Regina filed an application for registration of her title over two (2) parcels of land,
designated in the survey plans accompanying the application as Parcel 1 with an area
of 5,000 Square Meters and Parcel 2 with an area of 1,500 Square Meters. The
application was set for hearing. The application and notice of hearing, containing the
approved technical descriptions of the 2 parcels of land applied for, were published in
the Official Gazette. On the date of the initial hearing, the land registration court
issued an order of general default no one having appeared nor filed an opposition to
the application. In the course of the hearing of the evidence for Regina, a “mistake” in
the survey plan was discovered and the court issued an order authorizing the
amendment of the said plan and the corresponding technical descriptions.
Accordingly said plans were amended, the amendments resulted in an increase of .05
Square Meters in Parcel 1 and the exclusion of 500 Square Meters from Parcel 2. The
amended plans were duly approved by the Lands Management Bureau (LMB) but
were not published.

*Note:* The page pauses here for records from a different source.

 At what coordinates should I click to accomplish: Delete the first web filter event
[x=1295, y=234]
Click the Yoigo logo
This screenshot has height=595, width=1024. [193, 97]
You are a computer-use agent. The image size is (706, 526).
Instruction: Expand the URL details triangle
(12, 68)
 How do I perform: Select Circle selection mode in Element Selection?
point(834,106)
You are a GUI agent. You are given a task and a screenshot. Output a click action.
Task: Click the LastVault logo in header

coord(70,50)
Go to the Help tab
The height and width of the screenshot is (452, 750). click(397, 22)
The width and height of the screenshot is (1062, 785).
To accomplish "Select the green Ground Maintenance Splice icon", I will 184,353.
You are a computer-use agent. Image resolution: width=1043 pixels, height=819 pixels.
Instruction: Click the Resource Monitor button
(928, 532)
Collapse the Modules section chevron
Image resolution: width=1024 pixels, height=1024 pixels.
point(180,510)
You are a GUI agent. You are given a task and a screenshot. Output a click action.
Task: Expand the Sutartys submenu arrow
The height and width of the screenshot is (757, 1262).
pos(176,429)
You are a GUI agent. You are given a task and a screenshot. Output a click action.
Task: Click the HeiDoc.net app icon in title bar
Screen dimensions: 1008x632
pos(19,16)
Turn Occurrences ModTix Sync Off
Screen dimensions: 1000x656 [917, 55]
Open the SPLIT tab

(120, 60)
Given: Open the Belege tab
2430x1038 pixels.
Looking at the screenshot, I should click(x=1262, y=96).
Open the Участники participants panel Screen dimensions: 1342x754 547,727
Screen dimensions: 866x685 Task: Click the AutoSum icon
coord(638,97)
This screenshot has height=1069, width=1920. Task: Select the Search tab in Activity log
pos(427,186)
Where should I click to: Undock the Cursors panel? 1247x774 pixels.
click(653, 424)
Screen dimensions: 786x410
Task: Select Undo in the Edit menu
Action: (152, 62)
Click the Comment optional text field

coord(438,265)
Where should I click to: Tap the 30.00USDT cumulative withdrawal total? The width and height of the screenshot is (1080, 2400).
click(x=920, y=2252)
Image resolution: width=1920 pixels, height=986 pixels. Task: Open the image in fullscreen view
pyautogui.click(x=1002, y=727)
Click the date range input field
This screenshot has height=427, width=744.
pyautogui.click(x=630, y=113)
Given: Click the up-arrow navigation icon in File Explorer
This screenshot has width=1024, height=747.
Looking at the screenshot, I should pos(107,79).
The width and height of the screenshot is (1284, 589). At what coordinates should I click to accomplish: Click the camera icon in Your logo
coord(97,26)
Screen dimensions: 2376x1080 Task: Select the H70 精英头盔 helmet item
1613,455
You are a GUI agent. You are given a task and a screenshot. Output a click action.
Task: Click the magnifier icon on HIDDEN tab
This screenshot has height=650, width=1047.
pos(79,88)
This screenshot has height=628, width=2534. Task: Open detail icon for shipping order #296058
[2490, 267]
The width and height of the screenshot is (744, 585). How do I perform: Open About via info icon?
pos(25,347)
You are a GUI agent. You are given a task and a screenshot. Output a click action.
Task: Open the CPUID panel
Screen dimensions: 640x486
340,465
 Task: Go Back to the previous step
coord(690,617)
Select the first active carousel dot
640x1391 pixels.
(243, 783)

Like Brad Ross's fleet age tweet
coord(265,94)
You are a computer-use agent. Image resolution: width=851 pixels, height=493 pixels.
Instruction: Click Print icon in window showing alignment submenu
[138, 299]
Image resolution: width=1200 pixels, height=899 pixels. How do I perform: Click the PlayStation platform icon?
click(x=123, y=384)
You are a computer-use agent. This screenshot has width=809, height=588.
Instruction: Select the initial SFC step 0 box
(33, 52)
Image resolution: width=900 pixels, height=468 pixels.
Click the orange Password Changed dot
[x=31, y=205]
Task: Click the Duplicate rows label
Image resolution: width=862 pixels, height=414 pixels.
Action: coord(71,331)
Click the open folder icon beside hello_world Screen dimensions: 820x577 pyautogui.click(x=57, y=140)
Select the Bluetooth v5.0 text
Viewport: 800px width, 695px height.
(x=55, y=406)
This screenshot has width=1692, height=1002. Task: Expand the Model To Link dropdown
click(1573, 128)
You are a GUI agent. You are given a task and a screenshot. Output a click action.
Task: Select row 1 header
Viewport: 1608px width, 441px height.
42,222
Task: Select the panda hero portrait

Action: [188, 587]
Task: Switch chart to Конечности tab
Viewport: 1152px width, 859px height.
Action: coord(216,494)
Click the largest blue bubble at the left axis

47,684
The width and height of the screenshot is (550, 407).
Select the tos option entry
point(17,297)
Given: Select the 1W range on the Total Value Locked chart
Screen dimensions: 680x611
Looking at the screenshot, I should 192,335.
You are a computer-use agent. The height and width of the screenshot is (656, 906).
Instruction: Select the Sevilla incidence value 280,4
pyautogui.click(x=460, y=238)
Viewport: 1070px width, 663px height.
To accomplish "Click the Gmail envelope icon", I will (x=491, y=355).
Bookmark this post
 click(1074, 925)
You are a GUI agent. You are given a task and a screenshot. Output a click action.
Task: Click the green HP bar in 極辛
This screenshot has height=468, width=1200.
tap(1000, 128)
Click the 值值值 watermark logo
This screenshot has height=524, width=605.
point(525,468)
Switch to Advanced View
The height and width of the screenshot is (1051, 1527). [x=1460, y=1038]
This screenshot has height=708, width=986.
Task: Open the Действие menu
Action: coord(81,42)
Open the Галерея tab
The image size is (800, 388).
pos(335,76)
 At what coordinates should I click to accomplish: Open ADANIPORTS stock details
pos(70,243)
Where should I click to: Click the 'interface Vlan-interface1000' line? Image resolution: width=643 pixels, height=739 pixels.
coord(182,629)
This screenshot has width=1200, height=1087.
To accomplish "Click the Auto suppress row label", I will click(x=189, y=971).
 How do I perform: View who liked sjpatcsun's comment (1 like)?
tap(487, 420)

Thereafter judgment was rendered confirming the title of Regina
to both parcels of land on the basis of the amended plans. Later on the decrees of
registration and the corresponding certificates of title were issued in the name of
Regina. After six (6) months however, Ana appeared and moved for the reopening of
the decree on grounds of fatal infirmity, the area covered by the parcels of land
adjudicated to Regina being different from those stated in the application and notice
as published in the Official Gazette. Decide with reasons.

Under the law, publication is one of the essential bases of the jurisdiction of the court
inland registration and cadastral cases, and additional territory cannot be included by
amend of the plan without new publication. Conversely, if the amendment does not
involve an addition but instead a reduction of the original area that was published, no
new publication is required.

Here, Ana’s contention will not prosper. Republication is not required in this case.
The increase of 0.05 square meters in Parcel 1:
Under Section 19 of PD 1529 provides that amendments which consist in an increase
in area of land applied for shall be subject to the requirement of publication and
notice, this rule finds no application here.
In the case of Benin v. Tuason. There, the validity of a title was being challenged on
the ground that no notice or publication was made even with the introduction of an
amended plan, which plan reflected an increase in the area of the land applied for. The
Supreme Court in Benin held that the increase of 27.10 square meters is too minimal
to be of decisive consequence in the determination of the validity of the title.
Regarding the exclusion of 500 square meters in Parcel 2:
Republication is also not required.
In the case of Benin v. Tuason, it was held that if the amendment consists in the
exclusion of a portion of the area covered by the original application and the original
plan as previously published, a new publication is not necessary.
Considering that the amendment here consists in the exclusion of a portion of the area
covered by the original application, then a new publication is not required.